Guess what?  Chicken butt!

But really folks, the news which you didn't guess because you were too busy yelling about fowl anatomy, is that I'm moving again.

I know, I can't fricking believe it either.

Alas, moving requires cleaning.  And the worst part is cleaning my home office.  I am so very lucky in my current home to have a fourth bedroom which I can assign full time office rights.  What's not so lucky is that it is completely cut off from the home and even has a door I can close.  That means it usually turns into a pile of yarn, mugs, lotions, potions, high pile carpet and gremlins.  

And then your house needs to be sold and people don't want to see a pile of mugs that say 'balls'.  They want to see a room which can be used for their own purposes.  Sadly funny mugs usually don't play a role in other people's lives like they do mine. 

Invariably I must turn my office into how I'd actually like it to be on a regular basis just so strangers can come and look at it... which I'd never do for myself.
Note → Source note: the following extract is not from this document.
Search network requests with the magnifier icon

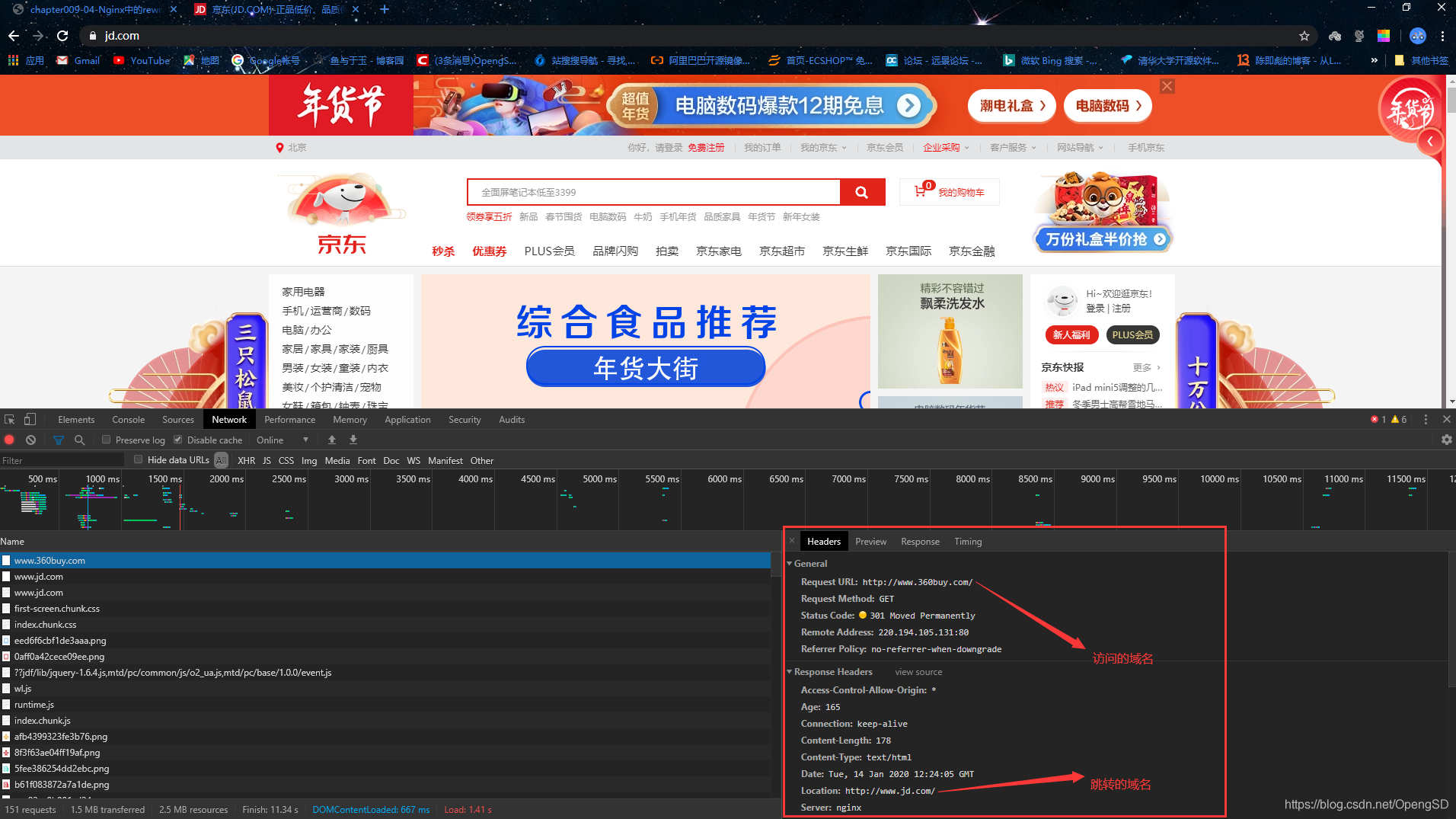click(79, 440)
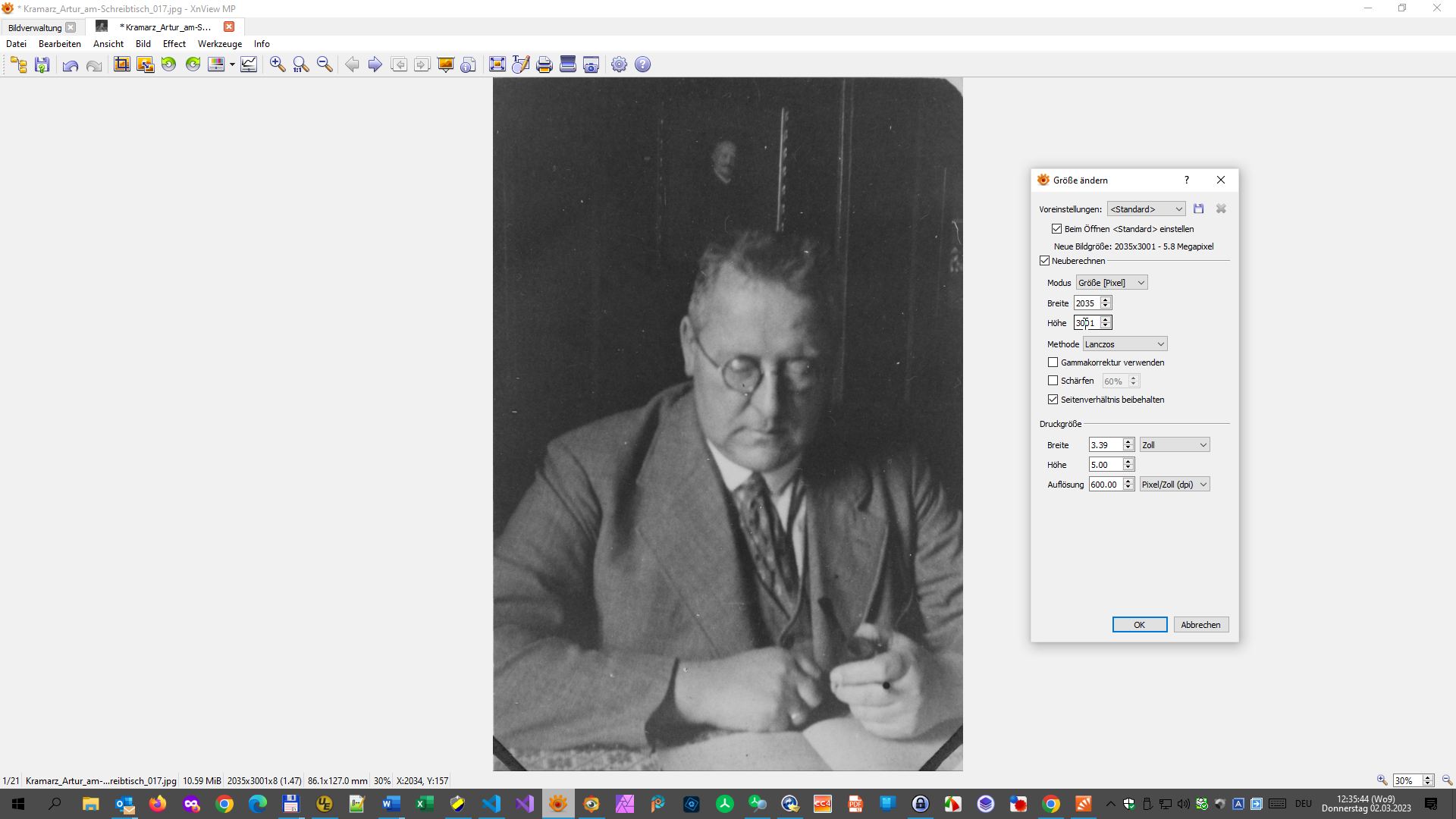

It's completely insane.

During this task I figured out something which probably a million people before me have already talked about. But I don't read their crappy blogs or tweets or smoke signals.  So I'm going to talk about it here and reaffirm to my own shattered psyche that I am indeed a super genius.

Have any crochet hooks which don't fit in your normal case?  Or maybe you rarely use but want on hand?  I give you... TACKY HOOKER SUPPORT, HOES!



I know what you're thinking.  Those are just crochet hooks.  On thumbtacks.  On a cork board.  

And you'd be fricking right.

Alas, it's a way to store crochet hooks. And you know, that's my whole purpose so it works.  So there.



*Note- this also works with penny whistles.  Or knitting needles.  Or probably cigars.  Maybe small dildos.

*Note again- no, that's not a prison tower spotlight shining on my wall.  It's just a shitty filter.